Depuis l'été 1995 l'unité s'est concentrée sur la documentation de preuves médicales pour transmettre ces dossiers à la CNVJ. L'unité fait une recherche sur les effets psychologiques de la répression militaire sur les individus et leurs familles. Elle travaille aussi avec des organisations des droits de l'homme et des organismes de santé communautaire à la création d'une clinique communautaire haïtienne pour fournir des conseils et des consultations aux victimes de traumatismes résultants des abus de droits de l'homme.

Le programme d'éducation civique est dirigé depuis le quartier général. La Mission a déjà collaboré étroitement avec des organisations non-gouvernementales (ONG), à Port-au-Prince et en province, pour faire connaître les droits de l'homme dans le cadre du droit national et international et pour assurer une prise de conscience de la population sur ce thème. Les observateurs dans les régions ménent des ateliers pour des ONG et d'autres organismes, et assistent à des réunions organisées par des organismes populaires axées sur le thême des droits de l'homme. La Mission fournit aussi des fiches et du matériel éducatif à ceux qui organisent et animent les réunions et les seminaires d'éducation civique.
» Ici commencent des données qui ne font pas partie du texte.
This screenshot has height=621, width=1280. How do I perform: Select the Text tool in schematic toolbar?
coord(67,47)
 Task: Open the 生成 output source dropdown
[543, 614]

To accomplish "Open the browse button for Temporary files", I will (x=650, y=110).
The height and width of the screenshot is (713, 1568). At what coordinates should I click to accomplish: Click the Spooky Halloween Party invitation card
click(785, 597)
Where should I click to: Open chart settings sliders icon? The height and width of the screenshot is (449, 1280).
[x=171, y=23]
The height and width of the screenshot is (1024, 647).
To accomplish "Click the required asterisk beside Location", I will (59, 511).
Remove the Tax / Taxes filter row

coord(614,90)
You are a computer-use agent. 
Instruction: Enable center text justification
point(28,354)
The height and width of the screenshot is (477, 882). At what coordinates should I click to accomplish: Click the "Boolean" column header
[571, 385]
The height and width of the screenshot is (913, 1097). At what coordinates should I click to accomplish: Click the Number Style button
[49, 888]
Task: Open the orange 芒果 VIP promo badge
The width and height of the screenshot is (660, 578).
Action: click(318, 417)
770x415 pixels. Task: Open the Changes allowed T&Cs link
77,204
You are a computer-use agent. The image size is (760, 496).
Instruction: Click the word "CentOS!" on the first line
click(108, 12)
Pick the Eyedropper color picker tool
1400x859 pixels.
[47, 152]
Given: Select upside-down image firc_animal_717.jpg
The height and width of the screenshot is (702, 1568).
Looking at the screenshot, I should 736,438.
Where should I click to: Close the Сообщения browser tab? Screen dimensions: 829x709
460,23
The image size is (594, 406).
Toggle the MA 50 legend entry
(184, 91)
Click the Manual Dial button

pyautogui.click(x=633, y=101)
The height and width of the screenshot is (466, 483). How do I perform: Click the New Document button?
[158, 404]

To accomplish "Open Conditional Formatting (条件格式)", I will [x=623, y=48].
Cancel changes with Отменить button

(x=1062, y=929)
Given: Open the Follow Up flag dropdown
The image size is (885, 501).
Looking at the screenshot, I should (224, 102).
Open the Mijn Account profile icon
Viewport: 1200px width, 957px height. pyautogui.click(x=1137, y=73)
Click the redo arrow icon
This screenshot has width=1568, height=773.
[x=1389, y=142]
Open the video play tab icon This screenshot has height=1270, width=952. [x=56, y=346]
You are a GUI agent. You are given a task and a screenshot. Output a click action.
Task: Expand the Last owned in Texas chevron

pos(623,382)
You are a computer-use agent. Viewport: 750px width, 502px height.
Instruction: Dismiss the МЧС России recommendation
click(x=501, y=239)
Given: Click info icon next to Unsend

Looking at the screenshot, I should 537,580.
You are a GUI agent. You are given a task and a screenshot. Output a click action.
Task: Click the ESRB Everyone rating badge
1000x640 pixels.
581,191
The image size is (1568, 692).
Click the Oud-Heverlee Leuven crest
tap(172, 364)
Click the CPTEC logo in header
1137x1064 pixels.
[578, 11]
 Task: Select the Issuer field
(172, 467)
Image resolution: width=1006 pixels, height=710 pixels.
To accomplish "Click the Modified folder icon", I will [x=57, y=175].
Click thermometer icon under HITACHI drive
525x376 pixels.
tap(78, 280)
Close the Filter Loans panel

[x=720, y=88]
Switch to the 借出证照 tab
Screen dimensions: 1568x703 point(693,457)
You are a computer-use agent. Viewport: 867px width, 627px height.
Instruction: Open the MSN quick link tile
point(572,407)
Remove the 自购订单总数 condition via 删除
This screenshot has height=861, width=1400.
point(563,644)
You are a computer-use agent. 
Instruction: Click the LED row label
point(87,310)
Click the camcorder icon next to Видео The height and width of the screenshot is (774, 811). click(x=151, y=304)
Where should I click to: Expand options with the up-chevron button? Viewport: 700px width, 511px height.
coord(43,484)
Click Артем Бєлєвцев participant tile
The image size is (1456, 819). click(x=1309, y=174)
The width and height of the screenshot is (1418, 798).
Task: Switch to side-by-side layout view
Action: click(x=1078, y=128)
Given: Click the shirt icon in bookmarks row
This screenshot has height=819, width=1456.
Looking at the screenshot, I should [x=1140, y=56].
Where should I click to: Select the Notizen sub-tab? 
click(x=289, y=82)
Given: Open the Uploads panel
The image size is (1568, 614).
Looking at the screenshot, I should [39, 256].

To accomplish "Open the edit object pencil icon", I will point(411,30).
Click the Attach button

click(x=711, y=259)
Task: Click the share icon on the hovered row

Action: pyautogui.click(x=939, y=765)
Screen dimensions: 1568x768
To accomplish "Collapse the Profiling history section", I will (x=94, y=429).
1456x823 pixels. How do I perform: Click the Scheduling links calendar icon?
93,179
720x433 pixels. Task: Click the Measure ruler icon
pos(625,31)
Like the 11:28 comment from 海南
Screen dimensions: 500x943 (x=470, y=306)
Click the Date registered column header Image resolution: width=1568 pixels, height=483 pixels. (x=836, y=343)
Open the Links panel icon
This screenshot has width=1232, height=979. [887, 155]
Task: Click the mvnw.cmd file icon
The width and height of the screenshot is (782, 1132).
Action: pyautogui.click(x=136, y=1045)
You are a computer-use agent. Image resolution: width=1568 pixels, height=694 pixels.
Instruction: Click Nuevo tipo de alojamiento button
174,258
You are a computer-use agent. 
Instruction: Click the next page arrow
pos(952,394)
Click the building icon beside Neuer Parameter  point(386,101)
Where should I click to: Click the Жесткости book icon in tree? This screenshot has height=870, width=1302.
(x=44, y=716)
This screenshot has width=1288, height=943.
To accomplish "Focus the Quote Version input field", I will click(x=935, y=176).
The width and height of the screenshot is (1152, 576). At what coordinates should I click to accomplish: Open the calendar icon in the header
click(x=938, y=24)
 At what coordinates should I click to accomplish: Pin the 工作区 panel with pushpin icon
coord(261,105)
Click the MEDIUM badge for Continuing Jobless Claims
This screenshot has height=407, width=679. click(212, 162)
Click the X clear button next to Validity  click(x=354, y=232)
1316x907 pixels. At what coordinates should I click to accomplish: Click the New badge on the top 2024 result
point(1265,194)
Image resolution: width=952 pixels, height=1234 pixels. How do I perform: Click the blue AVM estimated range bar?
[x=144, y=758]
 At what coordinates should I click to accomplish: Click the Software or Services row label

Trouver et maintenir véhicules, meubles, ordinateurs et autres fournitures nécessaires à l'observation efficace de la situation des droits de l'homme n'est pas une tâche facile dans un pays manquant d'infrastructure et de systèmes de communications comme Haïti. Le support logistique et les fournitures de la MICIVIH, comme pour les composantes militaires et policières de la MINUHA , sont fournis par le Département Administratif des Nations

Unies, qui a un bureau à Port-au-Prince. Les besoins quotidiens des observateurs sont pris en compte par l'Unité des Opérations, qui maintient le contact par radio ou par téléphone avec les bureaux régionaux.

Productions de l'Unité de Presse et d'Information

Conférences de Presse

21 Sept: Briefing sur les activités en anthropologie criminelle aux journalistes internationaux invités par l'American Association for the Advancement of Science (AAAS).

Press Releases

22 Aout: : Observation des élections intermédiaires et de la campagne électorale concernant la liberté d'expression, MICIVIH regrette que l'education civique et la campagne électorale aient été pauvres et que l'accès aux médias des partis politiques et des

candidats aient été annoncé tard par le Ministère de l'Information.

12 Sept. : La situation des droits de l'homme en Haïti. MICIVIH a constaté une amélioration considérable de la situation de droits de l'homme depuis le déploiement des Forces Multinationales des Nations Unies (mars 1995).

29 Sept. : A l'occasion des journées de deuil national décretées par le Président de la République d'Haïti en souvenir des victimes du coup d'état du 30 septembre 1991, la Mission a exprimé sa solidarité avec les victimes du coup et a expliqué les moyens de coopération de la MICIVIH avec les authorités haïtiennes dans leurs recherches d'obtenir vérité et justice pour les victimes.

Télévision

"Que justice soit faite", un programme audio-visuel sur le travail de MICIVIH avec les diverses branches judidciaires, en Français et Créole, 9 minutes.